Notre sport national, notre passion: Patrice Bélanger

Patrice Bélanger a vécu plusieurs beaux moments en compagnie de son grand ami Daniel Brière, dont ses deux participations à la Classique hivernale avec les Flyers.
Patrice Bélanger a vécu plusieurs beaux moments en compagnie de son grand ami Daniel Brière, dont ses deux participations à la Classique hivernale avec les Flyers.

Avec toute la passion, l’intensité et la rigueur qui l’habitent dans son métier de comédien et d’animateur, Patrice Bélanger admet avoir parfois besoin d’une échappatoire afin de décrocher complètement du train-train quotidien. Cette échappatoire, c’est le hockey, un sport dont il raffole depuis sa tendre enfance et son amour du hockey n’a fait que croître au fur et à mesure que son amitié avec Daniel Brière s’est développée. Rencontre avec un artiste fort sympathique.

 

Simon Bédard | Hockey Le Magazine

Rédacteur en chef

 

Hockey Le Magazine Patrice, à quel point es-tu un amateur de hockey ?

Patrice Bélanger Je suis un maniaque de hockey, et ce, autant à le jouer qu’à le regarder à la télévision. Malheureusement, avec l’horaire que j’ai, j’ai de moins en moins le temps de regarder les matchs parce que j’ai la chance de faire de la radio tôt le matin. J’essaie donc d’avoir une discipline de vie en fonction de ça, mais le lendemain, je regarde toujours les nouvelles du sport pour savoir qui a gagné la veille. Mon premier rêve dans la vie, avant même celui de devenir comédien ou animateur, c’était, comme bien des Québécois, d’être un hockeyeur professionnel. En revenant de l’école, je me dépêchais à faire mes devoirs pour aller jouer au hockey-balle et me prendre pour Wayne Gretzky, Theoren Fleury, Mats Naslund ou autres joueurs de taille modeste de mon époque. Du hockey, j’en mangeais et j’en mange encore, comme simple partisan ou hockeyeur amateur.

 

HLM Parlant de hockeyeur amateur, on raconte que tu te débrouilles plutôt bien sur une patinoire. Partages-tu cet avis ?  

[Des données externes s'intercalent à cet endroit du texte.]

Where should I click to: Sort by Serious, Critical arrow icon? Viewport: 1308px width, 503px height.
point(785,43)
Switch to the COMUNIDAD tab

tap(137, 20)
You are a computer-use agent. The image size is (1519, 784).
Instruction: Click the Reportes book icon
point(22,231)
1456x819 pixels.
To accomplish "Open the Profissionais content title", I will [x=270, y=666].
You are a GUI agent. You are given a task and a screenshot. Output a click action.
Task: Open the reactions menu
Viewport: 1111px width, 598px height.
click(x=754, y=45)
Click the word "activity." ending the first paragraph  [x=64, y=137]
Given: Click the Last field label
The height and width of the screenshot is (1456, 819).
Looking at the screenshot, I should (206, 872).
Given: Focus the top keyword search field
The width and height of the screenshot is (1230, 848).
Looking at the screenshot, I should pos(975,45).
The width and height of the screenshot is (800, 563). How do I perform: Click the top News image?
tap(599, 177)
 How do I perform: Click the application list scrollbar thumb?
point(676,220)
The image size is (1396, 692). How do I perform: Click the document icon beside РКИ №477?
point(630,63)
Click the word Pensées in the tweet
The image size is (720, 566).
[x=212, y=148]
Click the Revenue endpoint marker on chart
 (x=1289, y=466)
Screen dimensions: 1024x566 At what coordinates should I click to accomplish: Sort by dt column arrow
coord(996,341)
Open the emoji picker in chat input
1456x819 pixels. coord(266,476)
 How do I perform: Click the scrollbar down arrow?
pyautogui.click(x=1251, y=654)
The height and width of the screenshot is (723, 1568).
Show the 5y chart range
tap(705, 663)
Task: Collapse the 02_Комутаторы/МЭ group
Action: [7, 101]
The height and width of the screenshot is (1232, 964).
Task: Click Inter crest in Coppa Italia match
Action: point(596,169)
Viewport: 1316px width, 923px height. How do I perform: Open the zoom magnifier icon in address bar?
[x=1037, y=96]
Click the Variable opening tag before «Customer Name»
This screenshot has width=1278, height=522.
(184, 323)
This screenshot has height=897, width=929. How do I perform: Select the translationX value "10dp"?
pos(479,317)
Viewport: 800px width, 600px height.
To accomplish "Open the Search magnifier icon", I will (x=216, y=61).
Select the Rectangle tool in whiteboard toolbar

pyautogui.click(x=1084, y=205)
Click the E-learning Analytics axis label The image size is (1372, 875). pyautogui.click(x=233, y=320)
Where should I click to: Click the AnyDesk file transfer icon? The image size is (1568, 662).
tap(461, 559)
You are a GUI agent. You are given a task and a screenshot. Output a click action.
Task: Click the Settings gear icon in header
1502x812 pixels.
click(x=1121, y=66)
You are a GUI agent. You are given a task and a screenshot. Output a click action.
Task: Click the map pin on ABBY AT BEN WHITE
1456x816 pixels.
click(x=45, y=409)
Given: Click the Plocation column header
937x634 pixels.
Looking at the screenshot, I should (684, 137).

PB Je suis très conscient de mes limites en tant que joueur, mais lorsque je joue, je le fais toujours avec passion et je tente toujours de m’améliorer dans le plus de facettes possible. Le plaisir que j’ai à me retrouver sur une patinoire, à me concentrer sur rien d’autre que la rondelle et les coéquipiers avec lesquels j’évolue, est une échappatoire qui me permet de penser à tout, sauf à la job. Si t’es dans mon équipe, je vais te la mettre sur la palette et tu vas être mon meilleur coéquipier, mais si on s’affronte, tu vas peut-être me détester car je suis assez intense parfois et ça se peut qu’on aille se bagarrer pour la rondelle dans le coin de la patinoire !

 

HLM Quels sont tes premiers souvenirs marquants en lien avec le hockey ?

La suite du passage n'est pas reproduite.